The NASDAQ ($COMPQ) has registered 6 distribution days in less than a month and the DOW ($INDU) has flashed 5 distributions days during the same period of time. The NASDAQ has gapped below its 50-d moving average (MA) while the DOW is hanging on to this shorter term support line. Both indices are still above their longer term support, the 200-d moving average, so a trend reversal hasn’t confirmed yet.

However, this clear distribution is giving us a message. What is that message?

Well, just as follow-through days signal the potential start of a new rally (uptrend), five or more distribution days within a few weeks (on above average volume) is starting to hint the rally is coming to an end.

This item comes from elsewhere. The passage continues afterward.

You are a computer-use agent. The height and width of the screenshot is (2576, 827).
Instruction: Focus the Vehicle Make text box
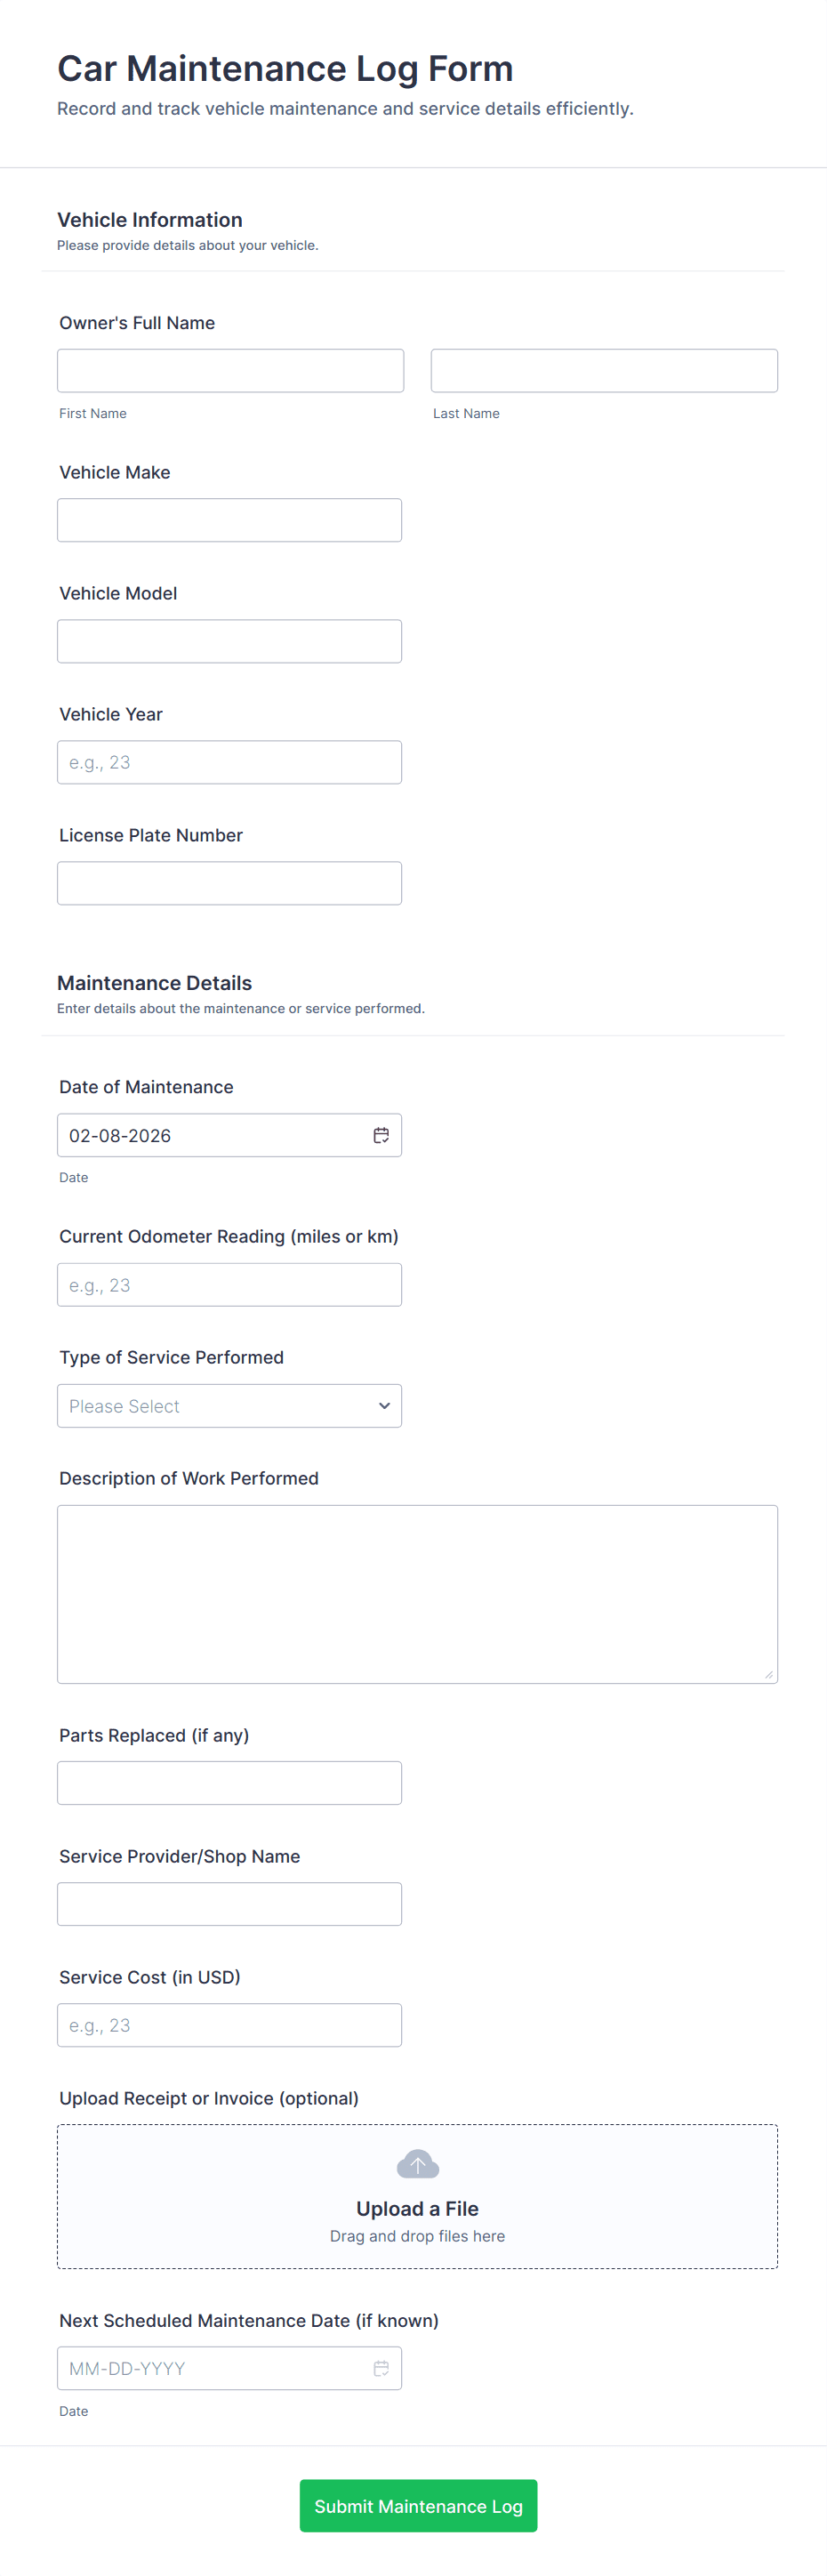pos(229,520)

It’s clear that the uptrend has halted its continuous trek to new highs while the odds favor that the market is heading towards a correction.

So, what do you do?

Immediately assess each of you individual holdings and start to lock in gains on stocks churning (no longer making new highs). You don’t have to sell the entire position but it may be a good idea to scale back and definitely get off margin if you are employing leverage.

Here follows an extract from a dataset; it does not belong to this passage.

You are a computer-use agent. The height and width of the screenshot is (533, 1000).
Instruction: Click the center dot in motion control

As mentioned in a previous post, Market Reversal? View the NH-NL Ratio, the NH-NL ratio is the strongest secondary indicator on the market for a major trend reversal. The NYSE registered its first negative reading since November 16, 2010. The NASDAQ has registered its first multi-day negative readings since November 16-17, 2010. The overall 10-day MA differential for both indices is still positive but a move to negative territory will be the major confirmation.

Price and volume tips you off as the main indicator while the NH-NL ratio confirms the longer term trend reversal.

If following items confirm, I highly suggest that you move to cash and avoid the risk of losing recent gains or start to show a loss.

  • 5 or More distribution days on multiple indices within a few weeks
  • Index price moves below the major moving averages (50-d and 200-d MA)
  • New High – New Low 10-d MA Diff turns negative
  • And most important: your individual holdings are making lower lows and lower highs while slicing major moving averages

Nothing is guaranteed in the market but when distribution days pile up (in a short period of time), it’s time to take notice, lock in gains and look to move to cash if all support and confirmation indicators confirm.

Let’s keep an eye on the NASDAQ, DOW and NH-NL ratio.

Market Reversal? View the NH-NL Ratio

Is the market topping? Is it setting up for a reversal?

Let’s ask the NH-NL ratio, considering it has been “spot on” for every major market reversal as far back as the data started to be gathered (decades). Until the NH-NL ratio reverses, don’t consider any reversal sustainable: history speaks for itself.

Watch the NH-NL daily and weekly readings, the entire story will be told here (NO other indicator is necessary).

NYSE New High New Low Extreme

The market closed last Friday registering the second most New High’s (NH’s) recorded in a database that I have going back decades. At 634 NH’s, it’s the most new highs registered on one day in almost 30 years. More than any one day during the dot com boom of the late 1990’s, more than any day recorded during the run in 1987 and more than anything this millennium.

Only one other date surpasses Friday’s total: Monday, October 11, 1982 when the DJIA closed at 1,072.79. The market recorded 653 NH’s, 7 NL’s, 1,504 advances, 292 decliners and “up” volume outpaced “down” volume by an almost 10-1 ratio.

The NASDAQ closed at 202.31 on the same day with 418 NH’s, 14 NL’s (not even in the top 10 for the highest number of NH’s ever recorded). Do note this: the highest NASDAQ reading ever came later that year on Thursday, November 4, 1982 with 525 NH’s (following that week’s election day).

042510_NH-NL_NYSE

So what does this all mean? Well, by mid-1983, the market surged higher by 20%. It continued to move higher until the crash in 1987 but long term, the market is up well over 10-fold since this NH extreme.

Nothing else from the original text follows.